By Xie Fang
Tencent Music, China’s leading music streaming service provider, is gaining popularity among U.S. investors which have recently agreed to buy private stocks in the company from its earlier shareholders at a valuation between $28 billion and $30 billion, the Cailian Press reported Monday morning.
The valuation, which is significantly higher than the previous one of $11.5 billion estimated last December, not only surpasses the market capitalization of the Chinese tech giant NetEase which is currently valued at $27.1 billion but also approaches its European counterpart, Spotify, whose market value had reached $34.6 billion as of last Friday.
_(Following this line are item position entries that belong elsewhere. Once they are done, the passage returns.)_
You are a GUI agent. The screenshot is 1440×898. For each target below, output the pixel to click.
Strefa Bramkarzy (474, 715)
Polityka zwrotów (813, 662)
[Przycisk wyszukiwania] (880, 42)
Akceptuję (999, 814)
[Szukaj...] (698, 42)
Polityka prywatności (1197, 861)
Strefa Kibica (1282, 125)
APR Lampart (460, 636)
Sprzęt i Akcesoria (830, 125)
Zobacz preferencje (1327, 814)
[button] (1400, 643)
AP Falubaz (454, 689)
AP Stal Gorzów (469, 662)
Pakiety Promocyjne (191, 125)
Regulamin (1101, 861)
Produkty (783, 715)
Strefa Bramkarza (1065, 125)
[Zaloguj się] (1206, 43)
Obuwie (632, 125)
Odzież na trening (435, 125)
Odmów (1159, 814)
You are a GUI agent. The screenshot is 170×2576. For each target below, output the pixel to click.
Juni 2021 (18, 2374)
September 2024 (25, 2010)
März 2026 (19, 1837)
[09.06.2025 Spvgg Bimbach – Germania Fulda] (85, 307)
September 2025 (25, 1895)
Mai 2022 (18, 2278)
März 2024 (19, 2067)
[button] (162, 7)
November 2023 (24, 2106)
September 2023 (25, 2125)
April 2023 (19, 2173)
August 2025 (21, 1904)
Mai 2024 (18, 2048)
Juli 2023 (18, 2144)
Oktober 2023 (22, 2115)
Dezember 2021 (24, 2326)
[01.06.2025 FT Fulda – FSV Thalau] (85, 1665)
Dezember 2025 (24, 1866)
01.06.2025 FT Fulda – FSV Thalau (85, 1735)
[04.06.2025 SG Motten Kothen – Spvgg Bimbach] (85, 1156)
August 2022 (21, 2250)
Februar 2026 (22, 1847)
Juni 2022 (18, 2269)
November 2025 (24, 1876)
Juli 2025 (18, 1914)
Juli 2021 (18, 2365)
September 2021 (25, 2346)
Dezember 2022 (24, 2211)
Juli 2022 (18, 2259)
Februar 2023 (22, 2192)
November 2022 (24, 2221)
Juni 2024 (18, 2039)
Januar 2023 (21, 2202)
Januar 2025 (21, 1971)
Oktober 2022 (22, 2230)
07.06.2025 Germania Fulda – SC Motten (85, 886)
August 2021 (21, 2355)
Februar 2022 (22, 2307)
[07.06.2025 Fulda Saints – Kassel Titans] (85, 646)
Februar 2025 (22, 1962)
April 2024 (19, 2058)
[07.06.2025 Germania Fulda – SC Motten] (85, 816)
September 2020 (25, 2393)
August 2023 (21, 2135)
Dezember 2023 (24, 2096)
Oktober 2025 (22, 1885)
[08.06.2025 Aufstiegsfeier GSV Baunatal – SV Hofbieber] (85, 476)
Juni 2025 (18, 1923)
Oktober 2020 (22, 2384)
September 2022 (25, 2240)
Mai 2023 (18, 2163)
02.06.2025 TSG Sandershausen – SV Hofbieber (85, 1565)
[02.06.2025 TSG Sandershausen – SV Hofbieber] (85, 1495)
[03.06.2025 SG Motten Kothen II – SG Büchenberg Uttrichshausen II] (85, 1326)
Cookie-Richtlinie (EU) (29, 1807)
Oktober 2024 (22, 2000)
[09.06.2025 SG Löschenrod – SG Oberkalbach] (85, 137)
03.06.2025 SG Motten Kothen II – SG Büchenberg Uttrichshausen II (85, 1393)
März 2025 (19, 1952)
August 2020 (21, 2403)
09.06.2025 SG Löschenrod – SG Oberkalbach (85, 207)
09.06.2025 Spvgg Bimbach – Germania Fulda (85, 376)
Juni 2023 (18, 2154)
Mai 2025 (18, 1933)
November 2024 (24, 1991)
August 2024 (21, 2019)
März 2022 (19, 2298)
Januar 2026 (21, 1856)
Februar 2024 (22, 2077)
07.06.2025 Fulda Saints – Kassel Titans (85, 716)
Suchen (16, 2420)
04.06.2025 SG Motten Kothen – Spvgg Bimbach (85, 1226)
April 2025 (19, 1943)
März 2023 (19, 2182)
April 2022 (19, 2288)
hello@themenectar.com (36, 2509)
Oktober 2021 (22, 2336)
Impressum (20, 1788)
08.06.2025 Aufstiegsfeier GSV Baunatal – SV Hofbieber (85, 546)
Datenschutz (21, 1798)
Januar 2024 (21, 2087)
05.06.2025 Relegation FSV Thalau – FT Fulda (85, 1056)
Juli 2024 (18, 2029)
Analysts believe that the strong profitability of Tencent Music, which is rare among music-streaming platforms, is the main reason why the company has become so appealing to the U.S. investors.
The company earned roughly $2 billion in net profits in 2017 and is projected to double that number this year. In contrast, Spotify reported a net loss of around $1.4 billion last year.
The company now operates an online streaming service named QQ Music as well as two live-streaming music apps, Kugou and Kuwo. These three services had a combined 700 million monthly users in China by the end of last September.
It also runs a popular karaoke app named WeSing, which had more than 460 million registered users by the end of last year.
The company kicked off its effort to go public in the U.S. last month after being stripped from its parent company Tencent.